COPY --chown=user:user ./samples /tmp/samples

WORKDIR /tmp/samples/1_Utilities/deviceQuery
RUN make clean && make

CMD ["./deviceQuery"]

… it fails in the same way:

$ sudo docker run -it --runtime nvidia devicequery
./deviceQuery Starting...

 CUDA Device Query (Runtime API) version (CUDART static linking)

cudaGetDeviceCount returned 38
-> no CUDA-capable device is detected
Result = FAIL

So the question remains why I can’t run deviceQuery as a non-root user within the container given it works fine on the host machine?

Regards,

Geoff

PS. The “sudo” on the docker build and run is unnecessary if your user is in group docker.

Hi,

Thanks for your feedback.
I will check this with our internal team and update information with you later.

Thanks.

When you are running on a system which does not allow non-root, run the “groups” command.

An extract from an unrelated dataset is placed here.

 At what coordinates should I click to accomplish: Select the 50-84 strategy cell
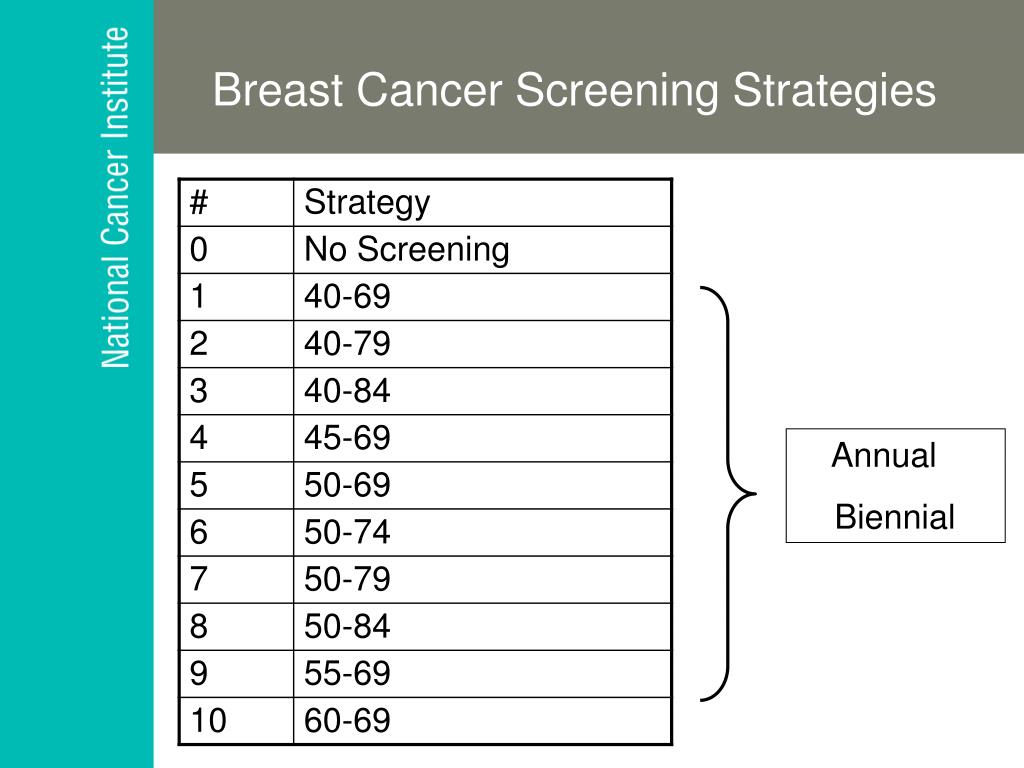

Is that user a member of “video”? If not, try adding the user to “video”: “sudo usermod -a -G video ”. Note the “-a” is for append and is important…append adds to a group, and without this, the entire set of groups would instead be replaced by only “video”.

Thanks @linuxdev, that works, if I add the user to group video it works as expected e.g.:

FROM nvcr.io/nvidia/l4t-base:r32.2

RUN apt-get update && apt-get install -y --no-install-recommends make g++

RUN useradd -ms /bin/bash user && echo "user:password" | chpasswd && usermod -a -G video user

USER user
WORKDIR /home/user

COPY --chown=user:user ./samples /tmp/samples

WORKDIR /tmp/samples/1_Utilities/deviceQuery
RUN make clean && make

CMD ["./deviceQuery"]

Geoff

Hello Together,

I have the same problem, but the Solution is not working for me.
I use the nvidia-docker-containerfile and modified it:

FROM nvidia/cuda:10.2-devel-ubuntu18.04
LABEL maintainer “My name”

ENV CUDNN_VERSION 7.6.5.32
LABEL com.nvidia.cudnn.version=“${CUDNN_VERSION}”

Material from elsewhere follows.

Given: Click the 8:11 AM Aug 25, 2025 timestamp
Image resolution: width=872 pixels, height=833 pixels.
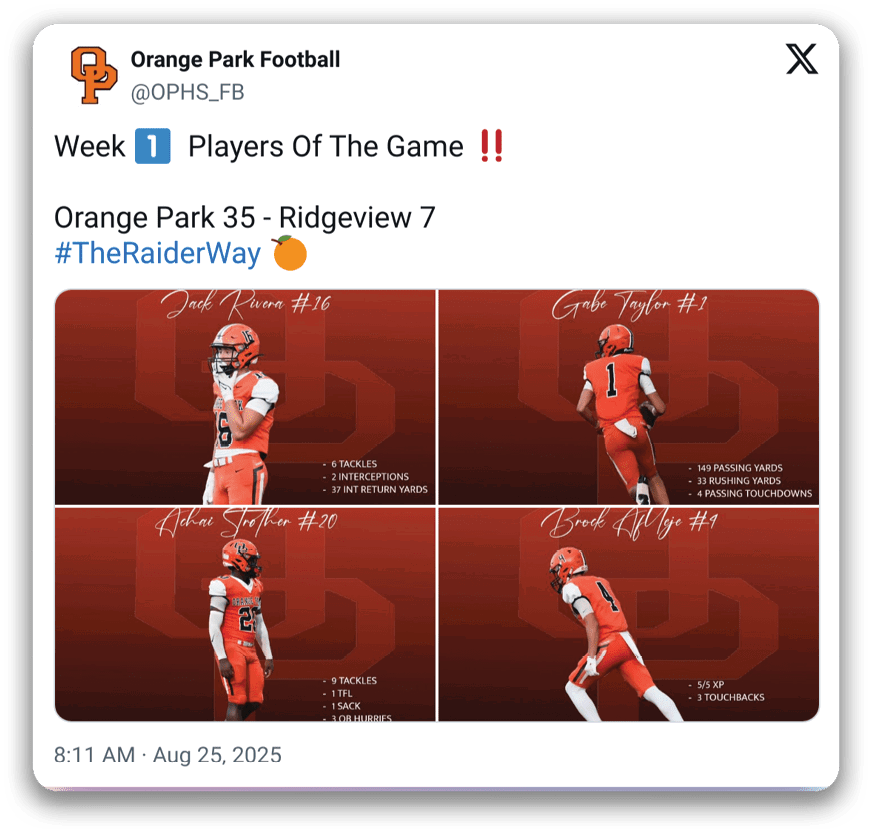Looking at the screenshot, I should 167,755.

RUN apt-get update && apt-get install -y --no-install-recommends
libcudnn7=$CUDNN_VERSION-1+cuda10.2
libcudnn7-dev=$CUDNN_VERSION-1+cuda10.2
&&
apt-mark hold libcudnn7 &&
rm -rf /var/lib/apt/lists/*

RUN useradd -ms /bin/bash user && echo “user:password” | chpasswd && usermod -a -G video user

USER user
WORKDIR /home/user

Then I cloned the cudasamples gitrepo and try to execute the deviceQuery sample.
With root, everything works fine, but without I get the following error:

./deviceQuery Starting…

CUDA Device Query (Runtime API) version (CUDART static linking)

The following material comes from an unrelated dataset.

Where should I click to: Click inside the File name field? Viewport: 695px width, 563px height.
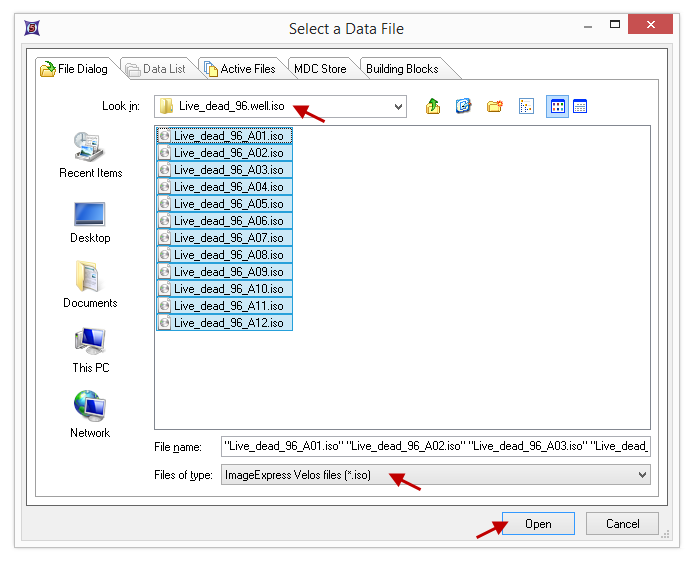coord(435,446)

cudaGetDeviceCount returned 100
→ no CUDA-capable device is detected
Result = FAIL

1 Like

I set up a clean TX2 locally (Based on JP4.4), I can exec “deviceQuery” succeed on build-time. Steps as follow:

  1. Install necessary libs
$ sudo apt update; sudo apt install nvidia-container-runtime

cuda-samples-10-2

; sudo apt update -qq; sudo apt install -qq -y software-properties-common uidmap; sudo add-apt-repository -y ppa:projectatomic/ppa; sudo apt update -qq;sudo apt -qq -y install podman
  1. Pull l4t-base and build
$ git clone https://gitlab.com/nvidia/container-images/l4t-base.git; cd l4t-base; sudo make image
  1. Modify /etc/docker/daemon.json as below:
{
    "runtimes": {
        "nvidia": {
            "path": "nvidia-container-runtime",
	    "runtimeArgs": []
        }
    },
    "default-runtime": "nvidia"
}
  1. Create Dockerfile as below:
$ cat Dockerfile 
FROM nvcr.io/nvidia/l4t-base:r32.4.3

RUN apt update && apt install -y --no-install-recommends make g++
COPY ./deviceQuery /tmp
WORKDIR /tmp
RUN ./deviceQuery
  1. docker build via following command:
$ sudo docker build -t devicequery .
  1. Following are my build logs:
Step 3/5 : COPY ./deviceQuery /tmp
 ---> f8b3ad13d4c2
Step 4/5 : WORKDIR /tmp
 ---> Running in 32f2c94b1818
Removing intermediate container 32f2c94b1818
 ---> b29741609a9f
Step 5/5 : RUN ./deviceQuery
 ---> Running in 5953e6ba9075
./deviceQuery Starting...

 CUDA Device Query (Runtime API) version (CUDART static linking)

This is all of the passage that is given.